I enjoyed it: anyone else watching?


----------



## Symphonical

I watched it as well, MacLeod. I also really enjoyed it and learnt a lot since I don't listen to much music that came from after 1880. It also answered my own question of how orchestral music came to be in most blockbuster films? Wasn't complaining about it, though. 
I had this essay that I had to write for music lessons in school and it was an essay on the history of music from the Renaissance to the 21st century. The program provided me with a lot of rather detailed information for me to use in the essay as I don't know as much about music from the 20th and 21st centuries. Brilliant 

Therefore, I really enjoyed the program but missed the 'pop' episode. Is it worth watching?


----------



## Guest

I've not yet watched ep 2.

I had to go away and watch _Inception _again - I've only seen it once at the movies and half on DVD when my son was watching. The film is, I think, a horrific exploration of the ambiguities of our existence, and when your sense of mortality begins to creep across your daily consciousness, the emotion such films provoke, accompanied by a grand, emphatic score, it's difficult not to find it a draining experience.

I'd put _Inception _in my top 5 list, and Zimmer's score makes a significant contribution to the film's heft.


----------



## CypressWillow

There's an old film called "Downhill Racer" with Robert Redford. I like his acting, am interested in skiing, liked the plot and the dialogue, etc. A film I really enjoy is like an old friend that I'll happily revisit, many times. However, I just can't watch this film any longer. The score, oh the score. As I recall it, it had a lot of then-current, supposedly 'hip' Euro-pop music. (Hip, not hip-hop!) I didn't much care for the music when the film was new. On trying to view it again a few years later, it practically made my ears bleed! 
I thought I was being ridiculous and tried again recently.

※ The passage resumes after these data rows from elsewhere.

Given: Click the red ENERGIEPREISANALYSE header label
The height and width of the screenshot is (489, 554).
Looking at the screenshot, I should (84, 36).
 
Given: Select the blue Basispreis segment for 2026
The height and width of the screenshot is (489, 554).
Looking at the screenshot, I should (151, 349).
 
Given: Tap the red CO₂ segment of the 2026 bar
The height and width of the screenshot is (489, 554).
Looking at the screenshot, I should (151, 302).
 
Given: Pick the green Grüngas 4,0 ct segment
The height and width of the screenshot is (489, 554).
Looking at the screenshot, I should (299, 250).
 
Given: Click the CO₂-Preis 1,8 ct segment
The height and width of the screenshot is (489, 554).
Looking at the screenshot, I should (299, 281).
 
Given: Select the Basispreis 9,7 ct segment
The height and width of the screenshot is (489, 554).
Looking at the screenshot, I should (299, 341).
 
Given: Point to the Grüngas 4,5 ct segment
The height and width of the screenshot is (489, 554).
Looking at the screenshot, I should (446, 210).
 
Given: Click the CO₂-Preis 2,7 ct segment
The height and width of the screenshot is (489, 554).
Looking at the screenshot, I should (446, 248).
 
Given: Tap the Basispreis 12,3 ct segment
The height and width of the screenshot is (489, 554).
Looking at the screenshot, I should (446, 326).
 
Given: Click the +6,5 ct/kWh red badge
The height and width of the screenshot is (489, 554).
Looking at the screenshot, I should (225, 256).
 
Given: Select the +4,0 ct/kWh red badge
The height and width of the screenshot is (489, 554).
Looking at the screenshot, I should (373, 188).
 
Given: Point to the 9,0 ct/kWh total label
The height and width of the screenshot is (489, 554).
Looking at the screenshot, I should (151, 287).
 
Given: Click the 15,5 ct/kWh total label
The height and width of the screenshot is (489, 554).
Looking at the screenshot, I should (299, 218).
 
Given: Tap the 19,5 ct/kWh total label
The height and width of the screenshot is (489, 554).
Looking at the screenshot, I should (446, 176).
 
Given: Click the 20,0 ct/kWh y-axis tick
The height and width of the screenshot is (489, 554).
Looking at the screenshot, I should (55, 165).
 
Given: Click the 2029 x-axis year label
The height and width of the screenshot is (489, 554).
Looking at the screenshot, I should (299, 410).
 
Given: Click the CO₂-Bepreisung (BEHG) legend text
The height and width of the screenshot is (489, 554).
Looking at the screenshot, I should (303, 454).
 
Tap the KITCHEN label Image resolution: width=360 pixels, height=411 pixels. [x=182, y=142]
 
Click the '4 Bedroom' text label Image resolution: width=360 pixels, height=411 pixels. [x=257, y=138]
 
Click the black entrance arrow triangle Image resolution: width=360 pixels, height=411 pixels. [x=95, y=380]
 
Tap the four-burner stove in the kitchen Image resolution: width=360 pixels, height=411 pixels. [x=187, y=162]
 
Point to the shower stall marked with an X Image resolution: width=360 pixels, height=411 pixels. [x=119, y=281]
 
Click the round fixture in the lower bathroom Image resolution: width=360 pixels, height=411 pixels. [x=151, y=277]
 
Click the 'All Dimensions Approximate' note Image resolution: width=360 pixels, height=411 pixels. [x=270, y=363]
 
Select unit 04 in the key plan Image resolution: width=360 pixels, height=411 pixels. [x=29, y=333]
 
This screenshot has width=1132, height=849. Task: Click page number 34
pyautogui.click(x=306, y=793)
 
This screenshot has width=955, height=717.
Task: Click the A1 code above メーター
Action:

Nope, same reaction. What is it about the sound track for that film?!?! It's the first time I ever found myself wishing they could use the same footage and just create a brand-new sound track for the film.


----------



## Art Rock

There are numerous iconic movie scenes that rely just as heavily on the music as on the image. Examples are Jaws, Star Wars (Darth Vader entry), Psycho (shower scene).


----------



## Blancrocher

Art Rock said:


> There are numerous iconic movie scenes that rely just as heavily on the music as on the image.


I used to watch "Jules and Jim" repeatedly until I discovered I could get most of the story just by listening to the soundtrack. Whether on DVD or CD, in any case, this one's a must-hear!


----------



## Guest

I've not seen _Downhill Racer_, but looking at some clips on YouTube, I think I might have given it a miss (though I like Redford and was an avid fan of _Ski Sunday_). I see the score was by the not particularly well known Kenyon Hopkins, who also did the rather better received _12 Angry Men_ (1957)_._ Some scores do seem to date a movie.

It's interesting that silent movies are often rereleased with new soundtracks, though that's presumably because, as they were silent (!) they enjoyed the variable accompaniment of whatever theatre they were playing in. I presume that no-one bothers now: I wonder what difference it would make to _Psycho _if, say, John Williams or Danny Elfman were to compose for it? Or Carter Burwell?


----------